OpenNMT Forum

Explanation of performance increase from baseline CTranslate2 model?

I’m wondering what accounts for the performance improvement between the OpenMT-py/tf implementations and the baseline CTranslate2 model.

Looking at the benchmarks listed, the baseline model is significantly faster (537.8 tokens per second vs 292.4 tokens per second). I’ve seen similar numbers benchmarking against frameworks like fairseq.

This may be a bit of an over simplification, but it seems like there are roughly two components to each system: a computation graph and the code that wraps it to orchestrate the beam search.

I would have assumed the computation graph has comparable performance in both systems, because they’re both using C++ under the hood and have similar operations. It’s also not clear to me why the python wrapping code would be a bottleneck, since I would have assumed that the vast majority of the computation is from evaluating the model.

Clearly I’m missing something. Would it be possible to get an idea of which components / optimizations are contributing these gains?

1 Like

Hi,

There are multiple reasons (non exhaustive list):

  • Many operations in CTranslate2 are backed by Intel MKL which offers unmatched performance on Intel CPUs. PyTorch and TensorFlow may also use MKL but not to the same level than CTranslate2. For example we use MKL for vector math (vector addition, multiplication, etc.) which is typically not the case in PyTorch or TensorFlow.

  • For batches with variable length sequences, CTranslate2 is able to ignore padding positions in several layers and thus reduces the number of operations.

  • We only support specific models so we can apply optimizations that general purpose frameworks can’t afford:

    • Reuse memory buffers to avoid reallocation/copies
    • Apply some transformations in-place
    • Skip many input checks within operations
    • Optimize for specific shapes and dimensions
  • Some operations are fused together, e.g.: masked softmax, queries/keys/values projection in multi-head attention, etc.

  • There are some tricks in CTranslate2’s beam search implementation to minimize reordering and copy of the decoder state.

In OpenNMT-py, beam search involves a lot of Python operations. I don’t know exactly how much it costs but surely it has a non negligible impact.
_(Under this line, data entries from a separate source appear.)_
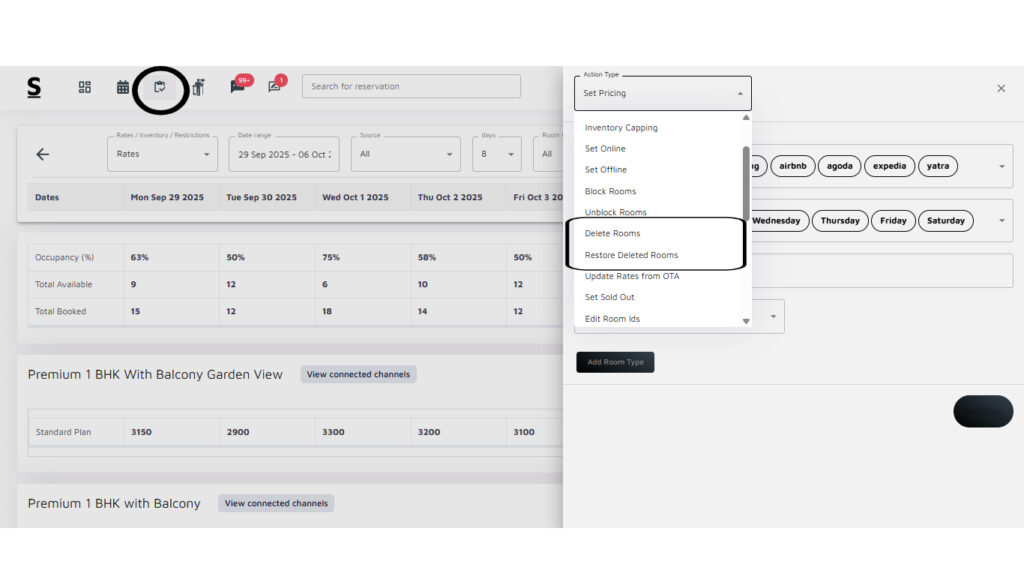
Task: Click the Add Room Type button
Action: pyautogui.click(x=615, y=362)
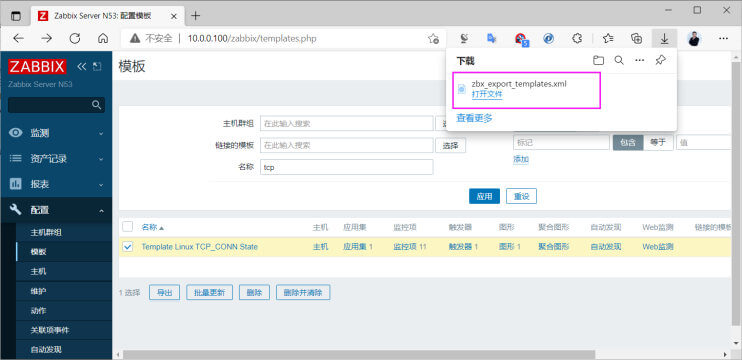The image size is (742, 360).
Task: Open more options in downloads panel
Action: [639, 61]
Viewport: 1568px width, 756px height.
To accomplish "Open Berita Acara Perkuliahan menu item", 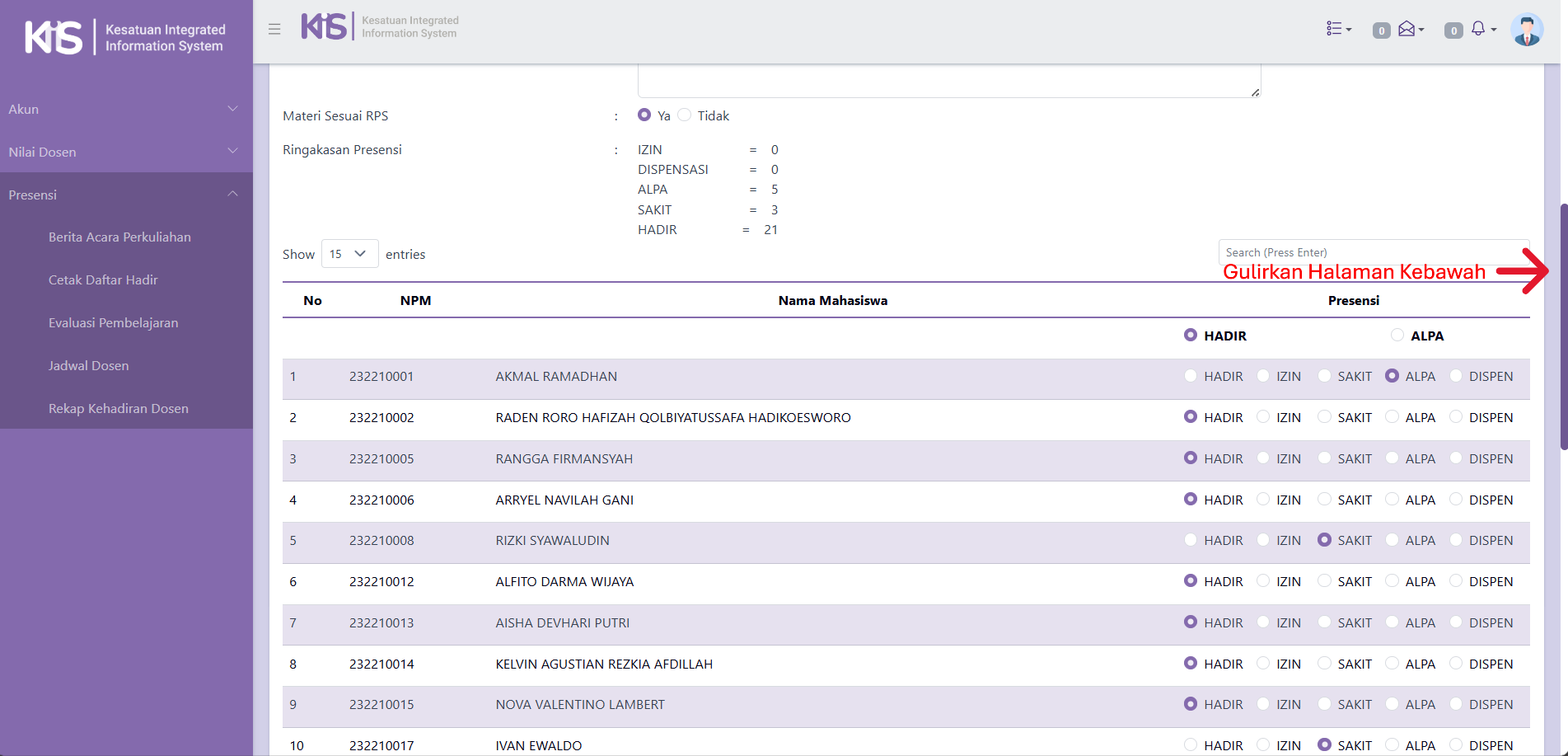I will click(x=119, y=237).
In OpenNMT-tf, the whole beam search logic is actually encoded in a graph. However, it is still slower mostly because it does not implement the removal of finished translations from the batch which is done by both OpenNMT-py and CTranslate2.

Note that we only mentioned beam search here, which is typically a hard task for PyTorch or TensorFlow. When using greedy search the performance gain is usually smaller and you should use quantization to go further.

1 Like

Thanks for the thorough response!

I also noticed your comments around possibly supporting ONNX in the future.

Do you have a sense for how many of these TensorFlow / PyTorch performance issues also apply to ONNX? More generally, do you have an idea for the overall performance hit (if there is one)?

I don’t have much experience with ONNX runtimes, but they should have many similarities with the TensorFlow runtime.

Most of the performance gain of CTranslate2 is about being less generic and more specific to Transformer models and text generation. So the same model executed with ONNX should be slower than CTranslate2.

The idea behind ONNX support would first be to support more model architectures. Do you have a specific architecture in mind?